Unlike our recently released ThinkNow Pulse™ Consumer Sentiment Report, a quantitative study that asked Hispanics and other ethnic groups how they felt about the economy moving into 2017, we wanted to listen in on the conversations and ideologies driving those numbers.

So as a follow-up to that study, we decided to conduct an online focus group to gain a better understanding of why Hispanics were optimistic about the economy but also gauge their feelings about being Hispanic in the U.S. during this time.

Hispanic Consumers are still enamored with the American Dream

One of the most compelling findings from the qualitative research is that of Hispanics’ love for this country. The perception of the United States promises a land of possibility, hope, and progress – the Land of Opportunity. The reasons U.S. Hispanics or their parents emigrated to this country are still valid.

This does not mean, however, that the current political climate hasn’t effected Hispanic attitudes toward the U.S. Recent executive orders targeting immigrants are causing anxiety.
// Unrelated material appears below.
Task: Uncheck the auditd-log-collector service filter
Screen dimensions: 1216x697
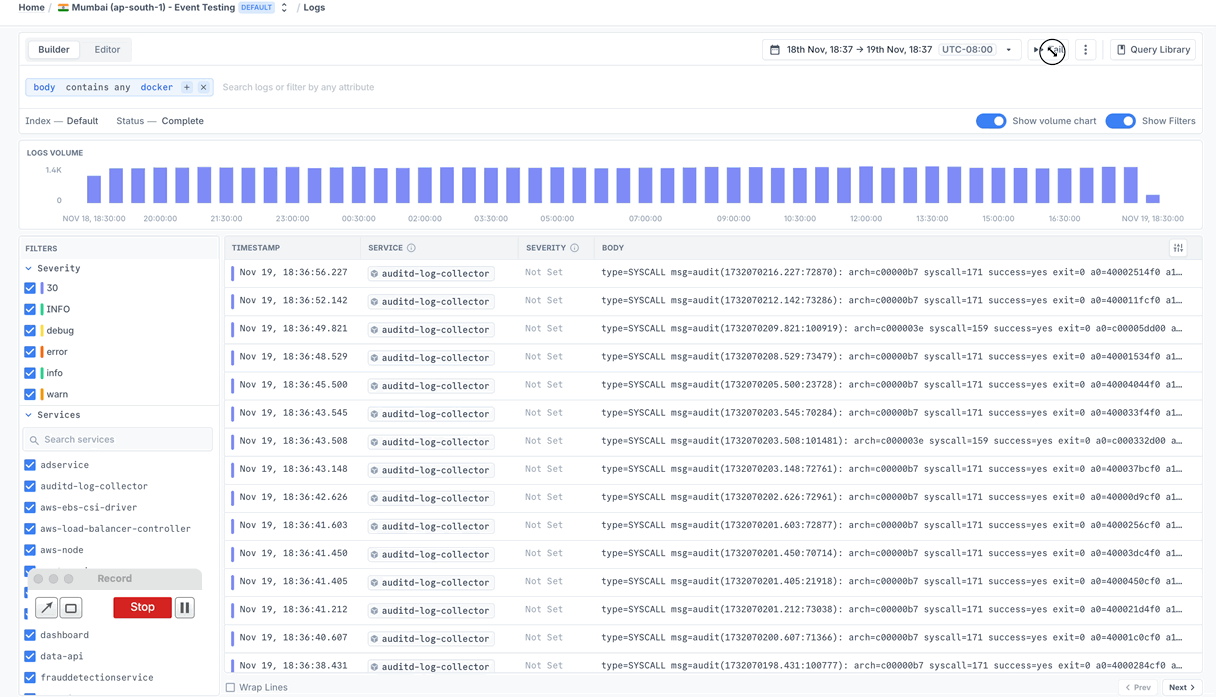Action: coord(30,486)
Most Hispanics in the U.S. were either born here or have permanent legal residency, but many have friends and family members who could face deportation. This threat, as well as the suspicion with which they perceive the Administration views Hispanics, further increases this anxiety.

Unity is a priority among cultural values

Unity is a highly regarded Hispanic cultural value. The needs of the community are often placed before the needs of the individual in Hispanic culture. Seeing fractured U.S. attitudes towards immigrants is distressing for Hispanics since they share a cultural tendency to accommodate differences and to shy away from controversy.

It remains to be seen if the pressure the U.S. Hispanic community is feeling under this Administration will be significant enough to cause them to respond politically since “keeping their head down” and not causing trouble has been their predominant attitude politically until now, as seen in recent protests.

Hispanic Consumers are still optimistic

Despite the anti-immigrant rhetoric, overall, Hispanics still feel optimistic towards the U.S. economy in 2017. Donald Trump the “businessman” is viewed favorably. His perceived business acumen gives Hispanics hope for the U.S. economy and their personal financial outlook. A strong economy that produces good jobs and wages would be welcome by all Americans.

But Hispanics are particularly sensitive to the fluctuations of the economy since they often have fewer economic resources to fall back on to cushion the blow of economic downturns. And as the economy continues to improve, the cost of housing and other necessities is increasing with it, resulting in concerns about cost of living vs. wages.

Sustained Optimism?

As 2017 unspools, Hispanics will watch closely to see if wages increase enough to offset price increases. The result will help measure whether their optimism for the year persists.